Charlotte Ambach’s secret embroidering in Waldheim Prison

Today’s post is another by Amber Wingfield, as she posted some wonderful craftivism photos from the Mighty 8th Museum in Pooler, Georgia on Twitter recently and I asked to share what she had learned! Photos by Amber and her husband Isaac.

She wrote about the WWII POW embroidery of Thomas J. McGory the other week!

Thanks, Amber!

 

These shoes, no bigger than 2 inches or so, use the colors of Belgium—red, black, and gold—as symbols of defiance.

In 1936, Charlotte Ambach was a 14-year-old German citizen living and going to school in Brussels. One of her school assignments was to write a paper about her beliefs and values. Though she had voluntarily joined the Bund Deutscher Mädel, or League of German Girls—part of the Hitler Youth organization—she had been unable to reconcile what she was being taught with what she believed, so her paper included her refusal to be a Volksgenossin, or Volk comrade. She would instead be “a human being,” she wrote.

Soon Ambach became involved in formal resistance activities. These activities included supplying the resistance with sensitive infrastructure information, which she had access to thanks to her position as a stenographer for a civil and military engineering organization. Then she started helping smuggle out Dutch evacuees who had been members of the resistance but whose identities had been discovered, putting them in danger of capture or death. She also helped evacuate Allied airmen who had survived their planes crashing during reconnaissance missions or battles and who had managed to evade initial capture by the Nazis.

Eventually, in early 1944, Ambach was arrested, along with her mother, Elise, and the two were sentenced to death for their actions. After a short stay at the St. Gilles prison in Brussels, they were sent to Waldheim prison in the eastern part of Germany. There she and her mother were confined to their cell almost constantly, save for a few excursions to other areas in the prison. They, along with their other cellmates, were given work tasks to fill their days: processing corn husks, feathers, and twine.
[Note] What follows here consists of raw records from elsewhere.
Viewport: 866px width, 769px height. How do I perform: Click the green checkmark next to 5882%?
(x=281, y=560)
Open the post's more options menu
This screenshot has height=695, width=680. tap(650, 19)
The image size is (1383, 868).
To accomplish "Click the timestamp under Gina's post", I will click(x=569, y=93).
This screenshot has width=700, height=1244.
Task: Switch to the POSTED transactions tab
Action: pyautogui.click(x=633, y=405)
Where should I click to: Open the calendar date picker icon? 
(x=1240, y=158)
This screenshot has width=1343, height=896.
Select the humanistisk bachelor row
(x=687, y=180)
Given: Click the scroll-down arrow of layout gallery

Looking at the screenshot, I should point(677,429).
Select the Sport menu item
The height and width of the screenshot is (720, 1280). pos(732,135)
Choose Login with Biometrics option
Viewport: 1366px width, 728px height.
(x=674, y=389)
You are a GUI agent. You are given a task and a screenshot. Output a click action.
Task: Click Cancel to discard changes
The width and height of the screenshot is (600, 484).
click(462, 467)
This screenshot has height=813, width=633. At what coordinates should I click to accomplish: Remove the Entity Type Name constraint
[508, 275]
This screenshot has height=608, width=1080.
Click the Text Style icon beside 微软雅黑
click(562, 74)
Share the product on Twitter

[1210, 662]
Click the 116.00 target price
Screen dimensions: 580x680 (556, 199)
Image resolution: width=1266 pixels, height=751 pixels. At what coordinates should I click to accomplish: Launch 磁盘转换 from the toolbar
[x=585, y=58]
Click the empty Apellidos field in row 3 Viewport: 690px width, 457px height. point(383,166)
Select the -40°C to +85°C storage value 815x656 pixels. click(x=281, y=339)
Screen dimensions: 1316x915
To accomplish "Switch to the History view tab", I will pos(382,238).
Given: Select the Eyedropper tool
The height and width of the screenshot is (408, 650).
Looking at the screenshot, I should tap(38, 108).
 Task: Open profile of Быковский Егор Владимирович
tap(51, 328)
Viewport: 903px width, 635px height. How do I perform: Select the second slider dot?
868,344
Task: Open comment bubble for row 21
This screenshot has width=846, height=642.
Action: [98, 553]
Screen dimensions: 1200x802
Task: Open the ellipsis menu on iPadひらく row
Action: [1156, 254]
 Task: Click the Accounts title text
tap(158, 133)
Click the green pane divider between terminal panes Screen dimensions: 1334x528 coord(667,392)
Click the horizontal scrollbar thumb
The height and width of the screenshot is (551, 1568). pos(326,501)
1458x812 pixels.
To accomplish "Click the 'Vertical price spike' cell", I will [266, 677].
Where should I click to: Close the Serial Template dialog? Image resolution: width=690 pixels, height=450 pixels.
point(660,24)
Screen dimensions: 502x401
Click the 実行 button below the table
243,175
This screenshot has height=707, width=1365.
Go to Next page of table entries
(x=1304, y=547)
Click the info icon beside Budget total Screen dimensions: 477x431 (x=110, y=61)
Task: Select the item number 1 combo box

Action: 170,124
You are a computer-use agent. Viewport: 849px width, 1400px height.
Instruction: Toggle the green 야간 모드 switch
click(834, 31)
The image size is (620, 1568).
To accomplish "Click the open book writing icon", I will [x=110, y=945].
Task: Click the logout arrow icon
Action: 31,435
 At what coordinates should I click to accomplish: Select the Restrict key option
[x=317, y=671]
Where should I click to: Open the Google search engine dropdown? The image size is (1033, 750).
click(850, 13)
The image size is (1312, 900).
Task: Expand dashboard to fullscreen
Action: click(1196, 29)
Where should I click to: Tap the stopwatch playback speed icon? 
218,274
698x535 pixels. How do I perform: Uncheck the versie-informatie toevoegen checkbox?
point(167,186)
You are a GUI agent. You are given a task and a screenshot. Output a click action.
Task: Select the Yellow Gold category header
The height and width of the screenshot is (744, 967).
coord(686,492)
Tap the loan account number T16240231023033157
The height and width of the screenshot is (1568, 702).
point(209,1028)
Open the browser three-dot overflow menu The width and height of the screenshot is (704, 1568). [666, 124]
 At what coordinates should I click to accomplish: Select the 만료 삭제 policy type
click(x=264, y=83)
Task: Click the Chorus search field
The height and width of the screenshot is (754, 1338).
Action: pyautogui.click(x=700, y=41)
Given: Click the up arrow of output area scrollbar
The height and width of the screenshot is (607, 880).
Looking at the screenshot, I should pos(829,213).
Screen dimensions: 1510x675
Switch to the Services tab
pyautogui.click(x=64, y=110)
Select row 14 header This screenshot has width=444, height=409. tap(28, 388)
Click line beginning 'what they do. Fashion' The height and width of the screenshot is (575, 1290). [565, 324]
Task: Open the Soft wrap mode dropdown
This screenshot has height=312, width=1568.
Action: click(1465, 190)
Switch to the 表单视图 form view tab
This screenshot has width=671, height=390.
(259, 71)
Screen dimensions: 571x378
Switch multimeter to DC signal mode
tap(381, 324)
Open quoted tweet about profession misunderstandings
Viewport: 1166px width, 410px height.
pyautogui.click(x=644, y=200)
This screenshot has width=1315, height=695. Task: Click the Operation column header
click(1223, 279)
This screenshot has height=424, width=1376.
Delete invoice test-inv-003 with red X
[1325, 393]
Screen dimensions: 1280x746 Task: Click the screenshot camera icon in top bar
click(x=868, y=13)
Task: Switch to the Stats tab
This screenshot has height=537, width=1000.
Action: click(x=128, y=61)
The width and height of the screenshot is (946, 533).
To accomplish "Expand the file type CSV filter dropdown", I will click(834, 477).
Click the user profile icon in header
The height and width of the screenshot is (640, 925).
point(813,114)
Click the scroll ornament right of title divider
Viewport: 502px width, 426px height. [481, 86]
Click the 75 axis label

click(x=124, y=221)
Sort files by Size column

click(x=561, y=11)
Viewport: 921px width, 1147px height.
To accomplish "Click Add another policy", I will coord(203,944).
When they had free time, though, they spent it making contraband creations like small dolls, embroidery, and even rosaries. They had to source all of their supplies on the sly. “Everything had to be acquired by devious means,” Ambach later recalled. They snuck some of the twine they’d processed and used it to make their own shoes to replace their prison-issued footwear that caused perpetual sores. They kept some of the corn husks they’d pulled from the cobs they’d processed and turned them into long, thin braids for making mats. Another prisoner turned her stolen cobs and husks into dolls that wore “clothes” from different historical eras.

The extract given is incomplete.